Roe Deer and Hoar Frost

pen and wash woodland sketch

No mud this morning, the ground is frozen solid and the leaf litter and debris on the paths crunch like gravel as we walk up through the woodland of Emroyd Common. Hoar frost crystals have formed in a few patches in sheltered spots alongside a hedgerow and there are ferny patterns on car windscreens.

roe deer and buzzard sketches

Two roe deer trot along at the edge of a pasture along the top edge of the wood.

For several days as we passed the houses at the top end of our lane, I’ve been scanning around to see if there was a buzzard or red kite circling. As we were beginning to suspect, it is actually a starling giving what to me seems like a passable impersonation of a buzzard mewing.

As we walk back through Emroyd we disturb a buzzard, which flies off down the slope through the oak woodland.

Saltholme

Saltholme

We took a break at the RSPB Saltholme wetlands reserve on our way to, and back from, Northumberland last week.
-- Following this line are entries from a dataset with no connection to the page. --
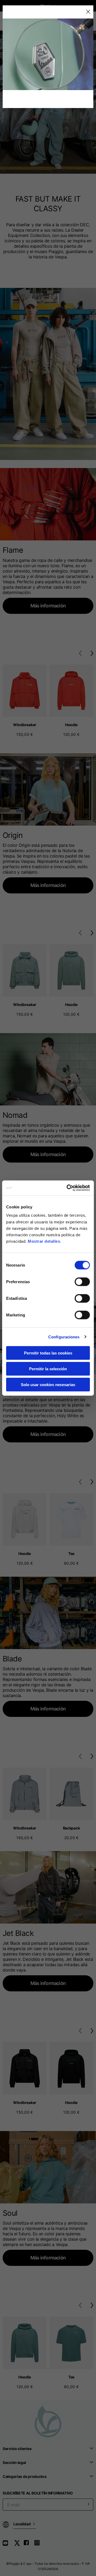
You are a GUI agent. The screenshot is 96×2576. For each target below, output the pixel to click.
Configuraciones (64, 1336)
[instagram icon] (39, 2544)
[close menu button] (87, 11)
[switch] (82, 1282)
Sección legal (14, 2462)
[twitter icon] (19, 2544)
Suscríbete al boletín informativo (38, 2493)
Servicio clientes (17, 2448)
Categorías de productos (25, 2476)
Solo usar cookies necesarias (48, 1384)
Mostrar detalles (44, 1241)
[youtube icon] (8, 2544)
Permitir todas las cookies (48, 1353)
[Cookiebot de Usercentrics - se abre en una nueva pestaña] (68, 1188)
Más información (48, 605)
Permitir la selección (48, 1368)
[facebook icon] (29, 2544)
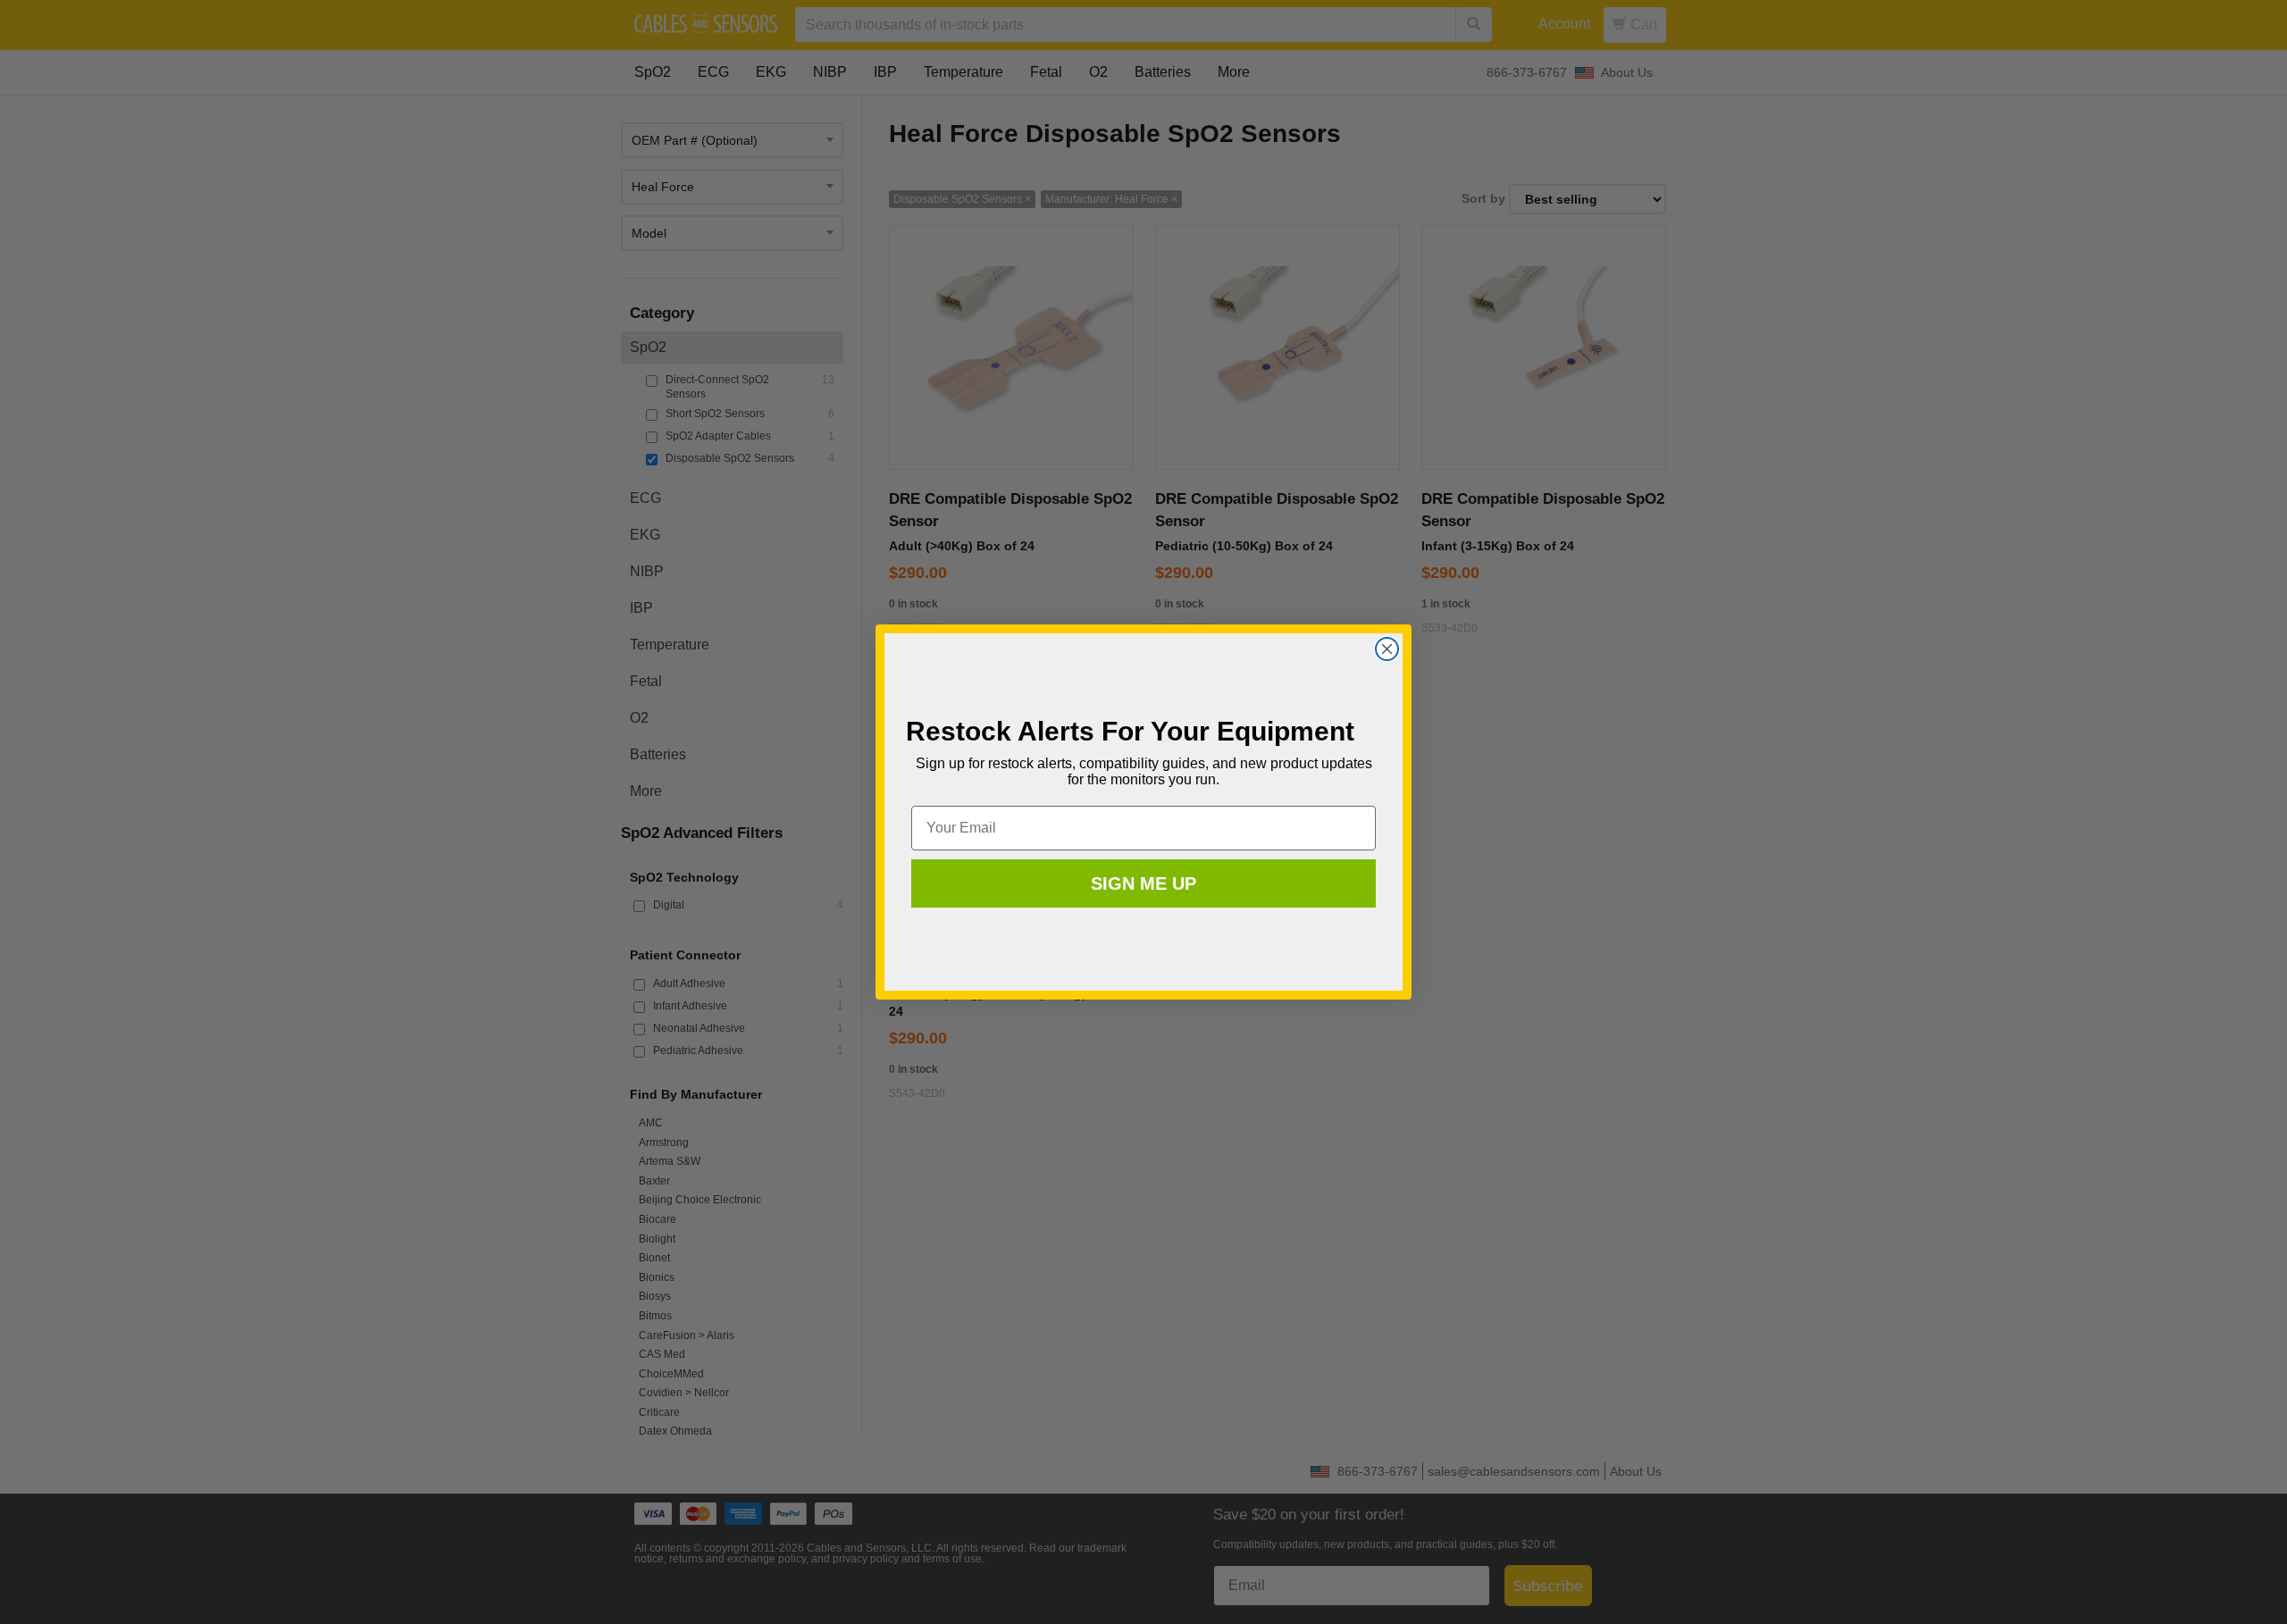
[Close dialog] (1387, 649)
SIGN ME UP (1143, 883)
The panoramic windows of the first floor cafe look out over one of the lagoons, so we were watching dunlin, godwits and gadwall as we ate our lunch.

gadwall

On the return journey the birding highlight was a pectoral sandpiper a migrant that was a long way off course as it headed south as it breeds in Arctic Canada.

pectoral sandpiper

To the south east Roseberry Topping makes a craggy a punctuation in the looming bulk of the North York Moors.

Roseberry Topping and the Hanger Bridge
Roseberry Topping and the Transporter (not Hanger) Bridge

Roe Deer Rutting

roe deer

On our way north along the M1 near Garforth we glimpsed two roe deer standing facing each other in a large stubble field. As we drove by they clashed antlers (10.20 a.m., 15 September).